NVIDIA-Nemotron-3-Nano-30B-A3B

reasoning

Nemotron-3 Nano-30B is a new-generation LLM from NVIDIA. The model's key feature is its innovative architecture, which integrates Mamba2 layers, Transformer layers, and Mixture-of-Experts (MoE) technology into a unified compute cluster. This structure allows the model to efficiently process massive datasets while maintaining logical coherence and high throughput. The model has a total parameter count of 32 billion, but thanks to MoE routing, only an active subset of approximately 3.5 billion parameters is engaged for generating each individual token. This provides a unique balance: the model possesses the "knowledge" and capacity of a 30B-scale network but consumes computational resources on par with compact models optimized for fast inference.
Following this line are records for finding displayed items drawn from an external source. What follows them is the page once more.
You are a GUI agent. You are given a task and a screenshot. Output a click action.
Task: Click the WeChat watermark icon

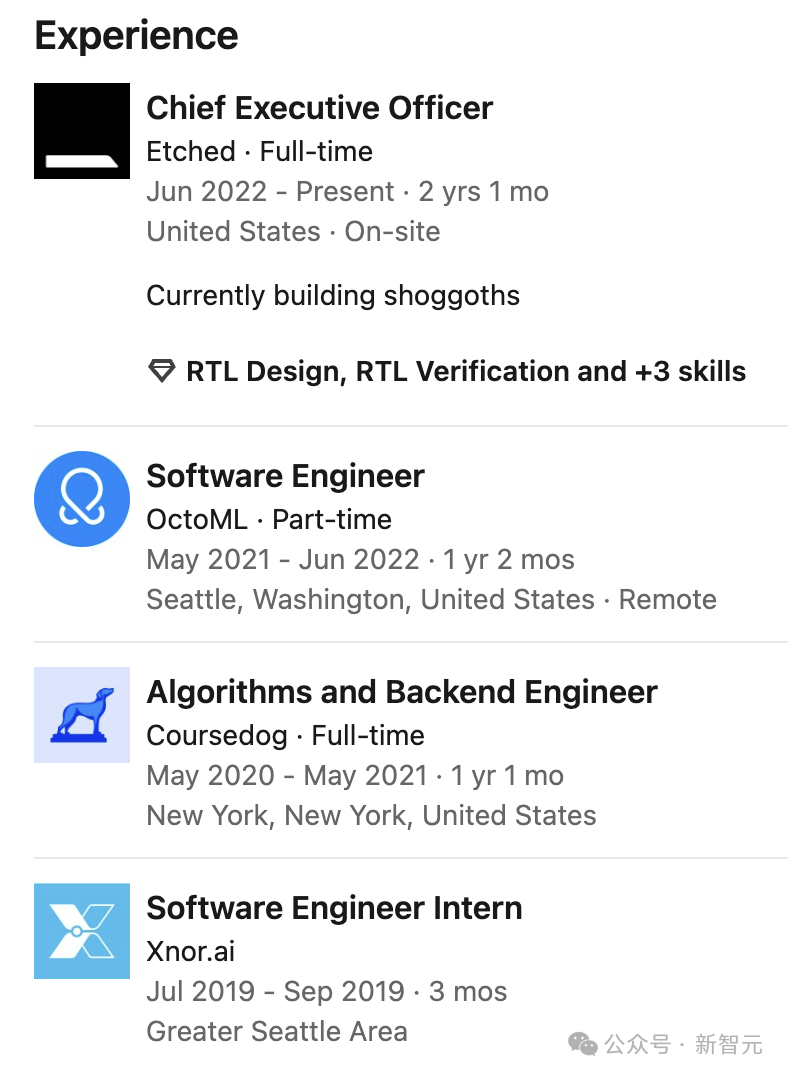pyautogui.click(x=583, y=1044)
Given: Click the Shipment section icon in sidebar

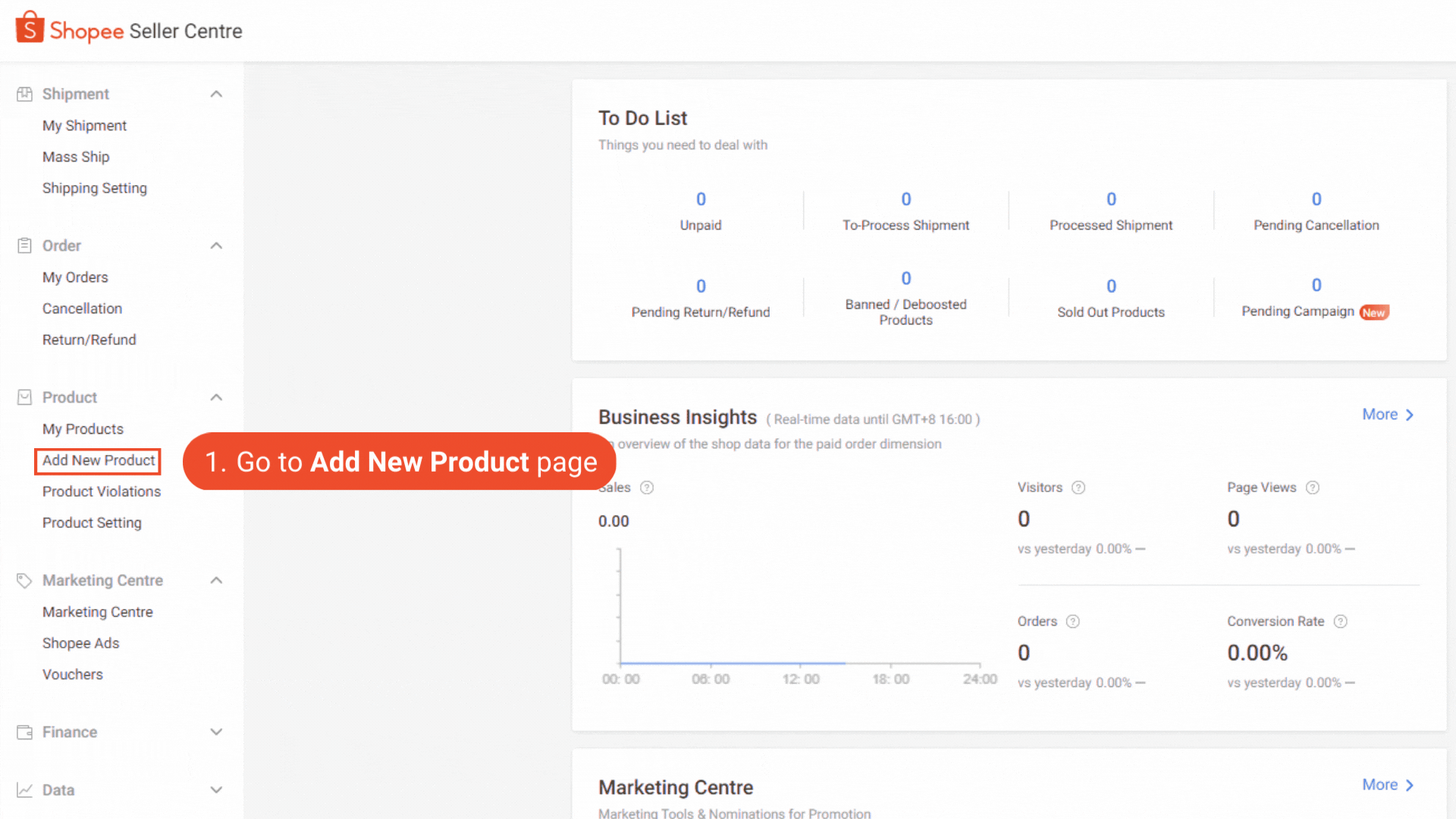Looking at the screenshot, I should coord(24,93).
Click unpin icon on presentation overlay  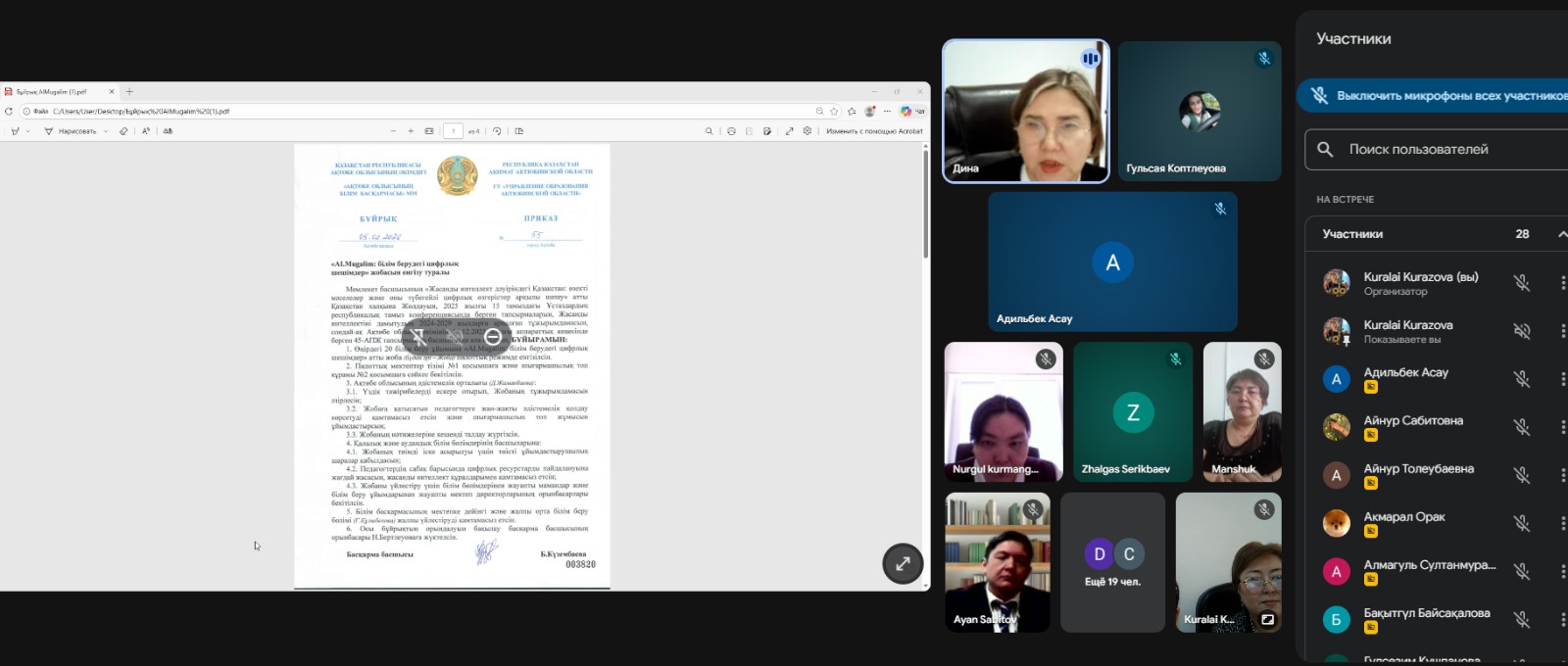point(418,337)
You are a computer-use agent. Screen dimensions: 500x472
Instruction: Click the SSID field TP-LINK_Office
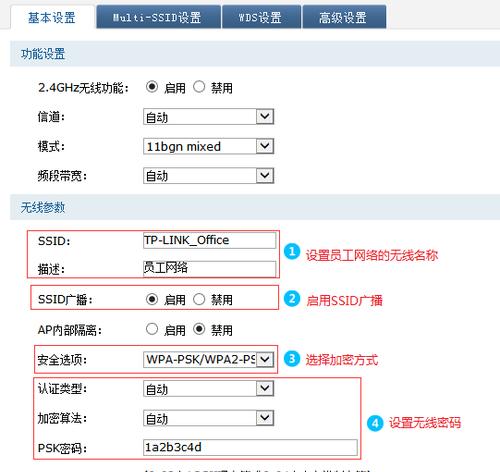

The model was trained on a dataset of about 25 trillion tokens, encompassing 43 programming languages and more than 19 natural languages.

Compared to Nemotron v2, the new version offers an MoE architecture instead of a dense one, delivering 4 times greater throughput. Another key capability of Nemotron-3 Nano is support for a context window of up to 1 million tokens. This expansion ideally showcases the capabilities of Mamba2 layers, which process long sequences with minimal memory overhead. A crucial stage in the model's creation was Multi-environment Reinforcement Learning using the NeMo Gym library. The model was trained not just to answer questions, but to perform action sequences: calling tools, writing functional code, and constructing multi-step plans. This makes its behavior more predictable and reliable in complex scenarios where step-by-step result verification is required.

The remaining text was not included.